源代码位于 llama-index-integrations/readers/llama-index-readers-gcs/llama_index/readers/gcs/base.py

class GCSReader(BasePydanticReader, ResourcesReaderMixin, FileSystemReaderMixin):
    """
    A reader for Google Cloud Storage (GCS) files and directories.

    This class allows reading files from GCS, listing resources, and retrieving resource information.
    It supports authentication via service account keys and implements various reader mixins.

    Attributes:
        bucket (str): The name of the GCS bucket.
        key (Optional[str]): The specific file key to read.

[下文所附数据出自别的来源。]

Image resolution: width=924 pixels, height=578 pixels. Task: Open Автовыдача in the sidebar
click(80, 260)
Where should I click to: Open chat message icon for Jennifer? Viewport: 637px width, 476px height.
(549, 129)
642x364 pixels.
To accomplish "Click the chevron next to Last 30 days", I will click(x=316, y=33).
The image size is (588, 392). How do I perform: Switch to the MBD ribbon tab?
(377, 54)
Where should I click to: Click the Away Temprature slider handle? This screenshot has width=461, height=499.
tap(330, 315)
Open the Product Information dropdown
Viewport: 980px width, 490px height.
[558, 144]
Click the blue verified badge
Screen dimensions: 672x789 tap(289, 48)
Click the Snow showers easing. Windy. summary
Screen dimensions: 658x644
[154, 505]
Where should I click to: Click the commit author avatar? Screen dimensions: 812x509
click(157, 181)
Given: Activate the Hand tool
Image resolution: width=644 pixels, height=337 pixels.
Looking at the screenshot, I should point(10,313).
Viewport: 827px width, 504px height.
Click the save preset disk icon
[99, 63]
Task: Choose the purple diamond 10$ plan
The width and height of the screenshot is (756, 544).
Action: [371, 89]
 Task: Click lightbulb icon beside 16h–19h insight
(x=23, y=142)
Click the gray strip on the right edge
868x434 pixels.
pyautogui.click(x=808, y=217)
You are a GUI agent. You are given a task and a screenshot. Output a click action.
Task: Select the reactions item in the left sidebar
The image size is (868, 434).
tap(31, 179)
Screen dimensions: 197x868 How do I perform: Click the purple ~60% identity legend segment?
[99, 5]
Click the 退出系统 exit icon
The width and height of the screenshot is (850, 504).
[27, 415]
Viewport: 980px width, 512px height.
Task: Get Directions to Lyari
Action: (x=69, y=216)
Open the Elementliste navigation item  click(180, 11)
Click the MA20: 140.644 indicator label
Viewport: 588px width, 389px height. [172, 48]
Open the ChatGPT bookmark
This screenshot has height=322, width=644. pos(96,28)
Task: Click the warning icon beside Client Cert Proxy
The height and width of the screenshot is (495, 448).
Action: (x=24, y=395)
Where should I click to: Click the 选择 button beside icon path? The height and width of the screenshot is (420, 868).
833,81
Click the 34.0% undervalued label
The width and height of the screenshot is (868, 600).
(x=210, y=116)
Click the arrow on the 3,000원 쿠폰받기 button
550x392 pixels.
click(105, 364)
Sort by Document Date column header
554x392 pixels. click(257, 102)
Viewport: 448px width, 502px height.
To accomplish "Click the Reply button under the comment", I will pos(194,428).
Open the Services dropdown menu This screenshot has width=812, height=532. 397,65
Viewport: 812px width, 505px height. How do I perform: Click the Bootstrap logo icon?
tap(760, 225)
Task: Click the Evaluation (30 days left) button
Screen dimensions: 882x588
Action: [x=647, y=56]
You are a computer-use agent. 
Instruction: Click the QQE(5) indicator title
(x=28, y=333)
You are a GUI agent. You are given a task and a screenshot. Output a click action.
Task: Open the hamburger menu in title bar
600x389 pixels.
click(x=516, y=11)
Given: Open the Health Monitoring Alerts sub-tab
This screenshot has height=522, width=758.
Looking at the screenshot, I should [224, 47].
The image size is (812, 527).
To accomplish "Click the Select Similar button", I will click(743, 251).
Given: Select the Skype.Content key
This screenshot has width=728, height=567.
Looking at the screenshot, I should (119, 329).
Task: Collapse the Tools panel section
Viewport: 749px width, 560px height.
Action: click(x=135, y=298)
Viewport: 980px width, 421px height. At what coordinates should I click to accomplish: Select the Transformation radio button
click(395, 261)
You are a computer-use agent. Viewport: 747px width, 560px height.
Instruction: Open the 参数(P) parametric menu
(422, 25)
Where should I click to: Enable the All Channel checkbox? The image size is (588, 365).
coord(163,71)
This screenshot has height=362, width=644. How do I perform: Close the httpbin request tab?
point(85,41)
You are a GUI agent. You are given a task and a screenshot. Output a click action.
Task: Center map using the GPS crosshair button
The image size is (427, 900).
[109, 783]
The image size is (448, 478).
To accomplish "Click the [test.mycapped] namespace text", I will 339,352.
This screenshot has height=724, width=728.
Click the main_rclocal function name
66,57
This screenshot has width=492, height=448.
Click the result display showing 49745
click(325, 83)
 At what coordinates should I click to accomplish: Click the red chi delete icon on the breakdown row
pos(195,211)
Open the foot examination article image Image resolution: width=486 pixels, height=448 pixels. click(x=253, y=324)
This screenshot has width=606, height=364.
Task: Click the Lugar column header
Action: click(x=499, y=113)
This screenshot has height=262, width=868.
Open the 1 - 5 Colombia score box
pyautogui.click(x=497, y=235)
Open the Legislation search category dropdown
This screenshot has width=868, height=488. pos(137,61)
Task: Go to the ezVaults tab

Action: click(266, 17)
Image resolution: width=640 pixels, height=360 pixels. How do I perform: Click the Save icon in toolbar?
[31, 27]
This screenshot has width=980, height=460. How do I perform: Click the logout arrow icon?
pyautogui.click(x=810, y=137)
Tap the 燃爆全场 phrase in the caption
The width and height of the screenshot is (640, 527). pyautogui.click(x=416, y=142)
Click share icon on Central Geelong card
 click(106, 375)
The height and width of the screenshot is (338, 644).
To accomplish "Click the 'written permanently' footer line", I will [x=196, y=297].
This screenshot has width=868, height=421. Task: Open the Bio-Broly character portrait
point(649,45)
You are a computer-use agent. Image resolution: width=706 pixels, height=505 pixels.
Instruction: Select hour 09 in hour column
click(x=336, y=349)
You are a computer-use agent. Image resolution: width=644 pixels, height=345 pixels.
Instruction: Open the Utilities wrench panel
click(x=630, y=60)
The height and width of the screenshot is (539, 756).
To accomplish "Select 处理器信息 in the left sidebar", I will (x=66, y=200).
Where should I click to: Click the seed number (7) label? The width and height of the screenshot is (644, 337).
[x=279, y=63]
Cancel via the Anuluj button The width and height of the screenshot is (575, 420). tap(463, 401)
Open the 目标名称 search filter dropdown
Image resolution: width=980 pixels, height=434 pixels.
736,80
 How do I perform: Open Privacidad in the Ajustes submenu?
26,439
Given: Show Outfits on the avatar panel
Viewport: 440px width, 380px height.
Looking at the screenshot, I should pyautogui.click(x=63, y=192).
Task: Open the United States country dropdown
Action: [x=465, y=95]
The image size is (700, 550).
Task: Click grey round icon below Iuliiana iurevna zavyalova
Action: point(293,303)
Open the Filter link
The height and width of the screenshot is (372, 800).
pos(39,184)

If None, the entire bucket is parsed.
        prefix (Optional[str]): The prefix to filter by when iterating through the bucket.
        recursive (bool): Whether to recursively search in subdirectories.
        file_extractor (Optional[Dict[str, Union[str, BaseReader]]]): Custom file extractors.
        required_exts (Optional[List[str]]): List of required file extensions.
        filename_as_id (bool): Whether to use the filename as the document ID.
        num_files_limit (Optional[int]): Maximum number of files to read.
        file_metadata (Optional[Callable[[str], Dict]]): Function to extract metadata from filenames.
        service_account_key (Optional[Dict[str, str]]): Service account key as a dictionary.
        service_account_key_json (Optional[str]): Service account key as a JSON string.
        service_account_key_path (Optional[str]): Path to the service account key file.

    """

    is_remote: bool = True

    bucket: str
    key: Optional[str] = None
    prefix: Optional[str] = ""
    recursive: bool = True
    file_extractor: Optional[Dict[str, Union[str, BaseReader]]] = Field(
        default=None, exclude=True
    )
    required_exts: Optional[List[str]] = None
    filename_as_id: bool = True
    num_files_limit: Optional[int] = None
    file_metadata: Optional[FileMetadataCallable] = Field(default=None, exclude=True)
    service_account_key: Optional[Dict[str, str]] = None
    service_account_key_json: Optional[str] = None
    service_account_key_path: Optional[str] = None

    @classmethod
    def class_name(cls) -> str:
        """Return the name of the class."""
        return "GCSReader"

    def _get_gcsfs(self):
        """
        Create and return a GCSFileSystem object.

        This method handles authentication using the provided service account credentials.

        Returns:
            GCSFileSystem: An authenticated GCSFileSystem object.

        Raises:
            ValueError: If no valid authentication method is provided.
            DefaultCredentialsError: If there's an issue with the provided credentials.

        """
        from gcsfs import GCSFileSystem

        try:
            if self.service_account_key is not None:
                creds = service_account.Credentials.from_service_account_info(
                    self.service_account_key, scopes=SCOPES
                )
            elif self.service_account_key_json is not None:
                creds = service_account.Credentials.from_service_account_info(
                    json.loads(self.service_account_key_json), scopes=SCOPES
                )
            elif self.service_account_key_path is not None:
                creds = service_account.Credentials.from_service_account_file(
                    self.service_account_key_path, scopes=SCOPES
                )
            else:
                logger.warning(
                    "No explicit credentials provided. Falling back to default credentials."
                )
                creds = None  # This will use default credentials

            return GCSFileSystem(token=creds)
        except DefaultCredentialsError as e:
            logger.error(f"Failed to authenticate with GCS: {e!s}")
            raise

    def _get_simple_directory_reader(self) -> SimpleDirectoryReader:
        """
        Create and return a SimpleDirectoryReader for GCS.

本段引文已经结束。